Asp.net 2.0
ASP.NET 2.0 - Master Pages
It provide templates for other pages on your web site. with shared layout and functionality.
allow you to create a consistent look and behavior for all the pages
It defines placeholders for the content, which can be overridden by content pages. The output result is a combination of the master page and the content page.
The content pages contains the content you want to display.
When users request the content page, ASP.NET merges the pages to produce output that combines the layout of the master page with the content of the content page.

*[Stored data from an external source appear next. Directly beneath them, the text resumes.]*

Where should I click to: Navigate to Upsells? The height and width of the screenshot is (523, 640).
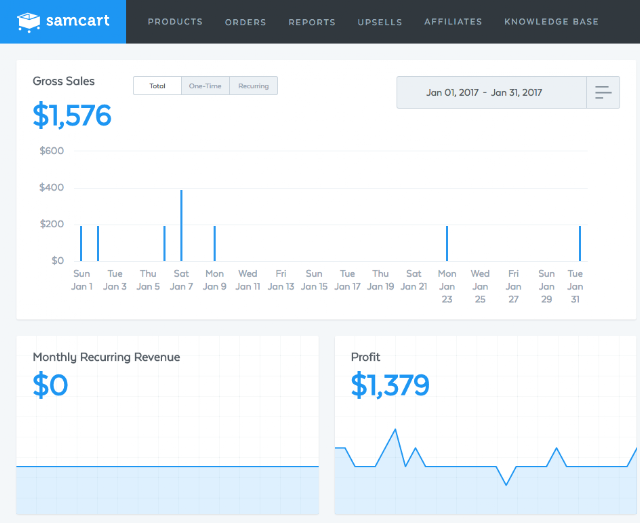[x=380, y=22]
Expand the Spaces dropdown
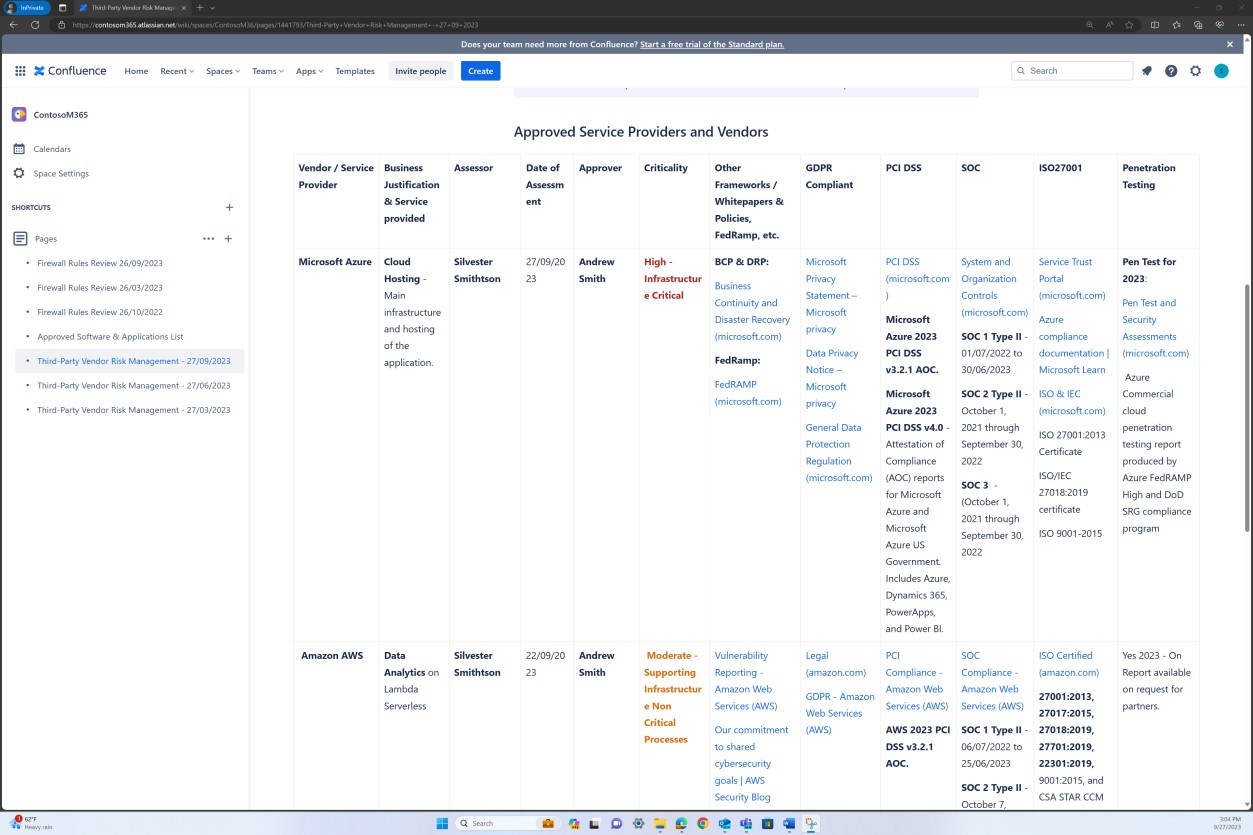1253x835 pixels. pyautogui.click(x=222, y=71)
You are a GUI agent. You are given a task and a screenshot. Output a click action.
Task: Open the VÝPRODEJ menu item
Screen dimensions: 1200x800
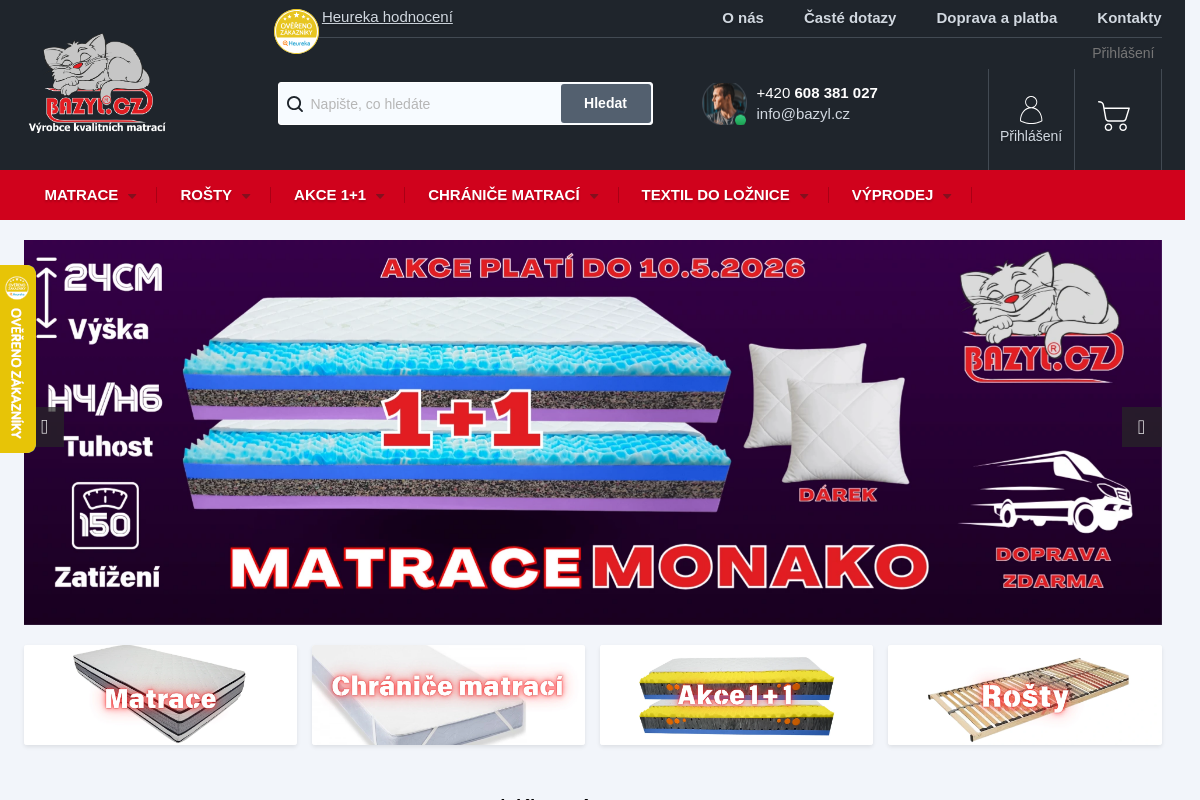tap(901, 195)
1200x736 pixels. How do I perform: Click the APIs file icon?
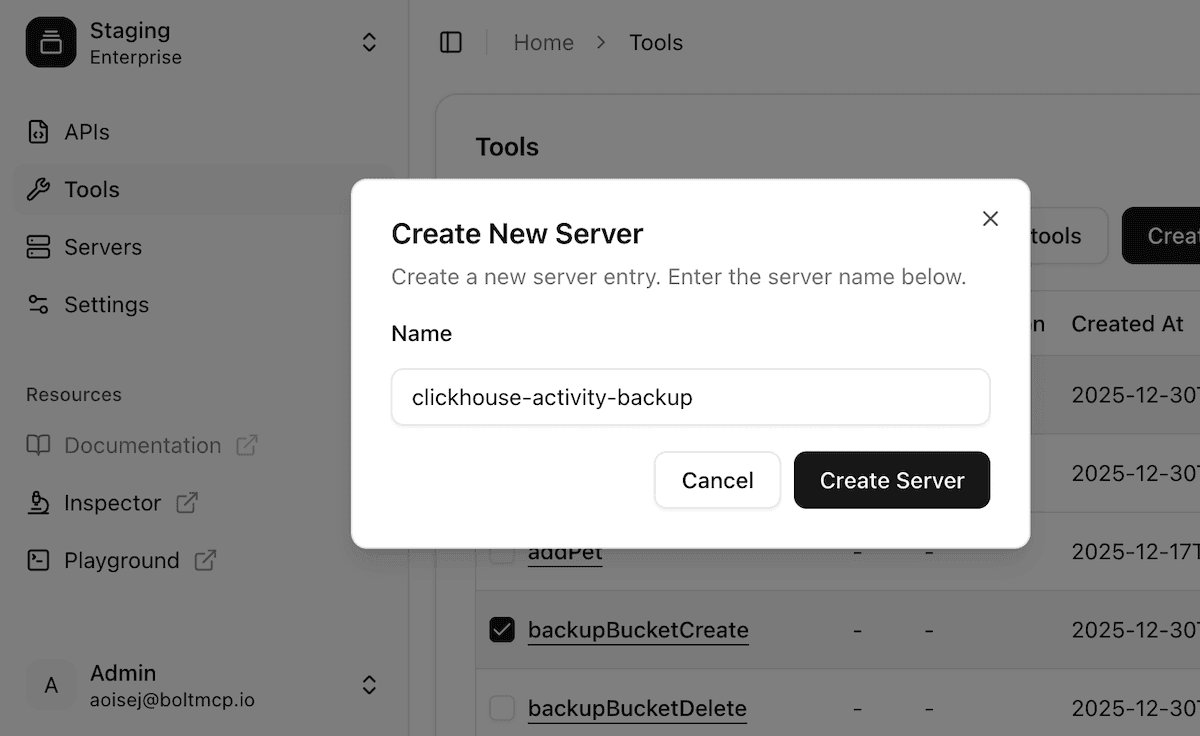(x=38, y=132)
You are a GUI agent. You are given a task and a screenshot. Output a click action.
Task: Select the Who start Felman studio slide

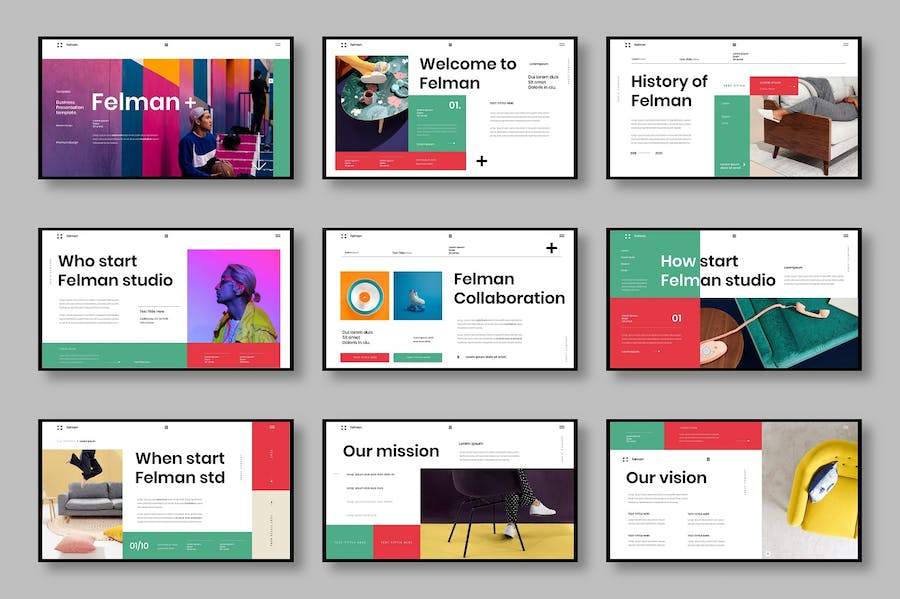click(x=166, y=300)
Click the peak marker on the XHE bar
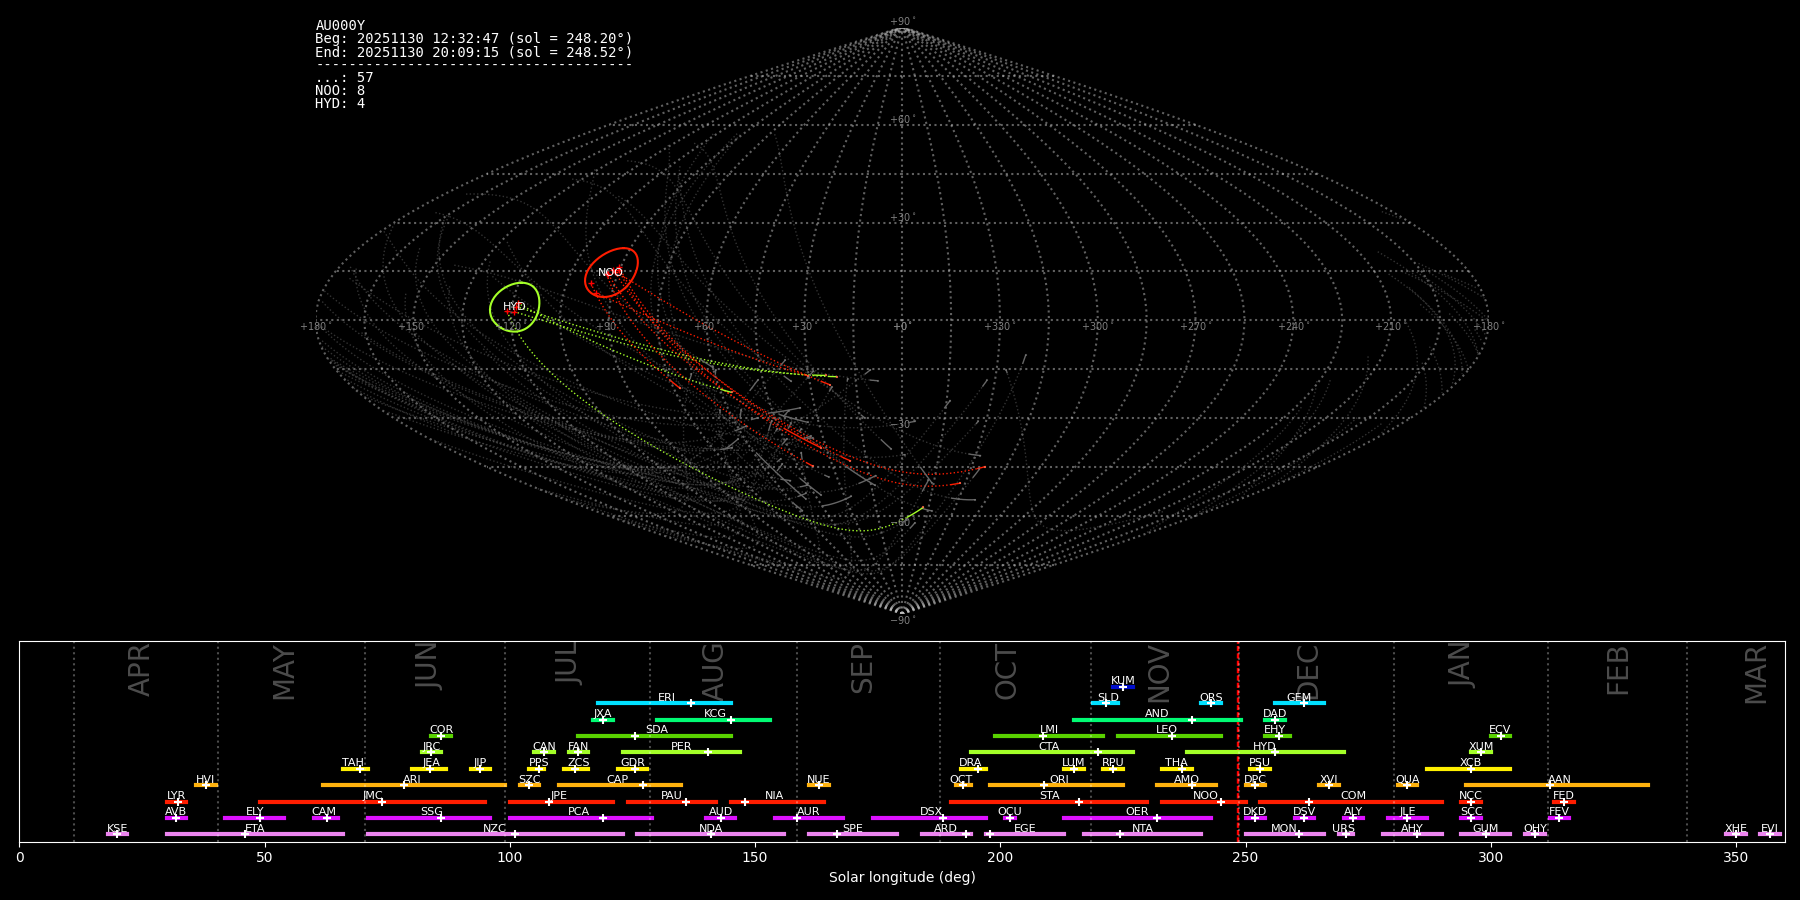This screenshot has height=900, width=1800. pos(1736,834)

<%@ Master Language="C#" AutoEventWireup="true" CodeFile="MasterPage.master.cs" Inherits="MasterPage" %>
<!DOCTYPE html PUBLIC "-//W3C//DTD XHTML 1.0 Transitional//EN" "https://www.w3.org/TR/xhtml1/DTD/xhtml1-transitional.dtd">
<html xmlns="https://www.w3.org/1999/xhtml">
<head id="Head1" runat="server">
<title>Untitled Page</title>
<asp:ContentPlaceHolder id="head" runat="server">
</asp:ContentPlaceHolder>
The @ Master directive defines it as a master page.
The master page contains a placeholder tag <asp:ContentPlaceHolder> for individual content.
The id="Head1" attribute identifies the placeholder, allowing many placeholders in the same master page.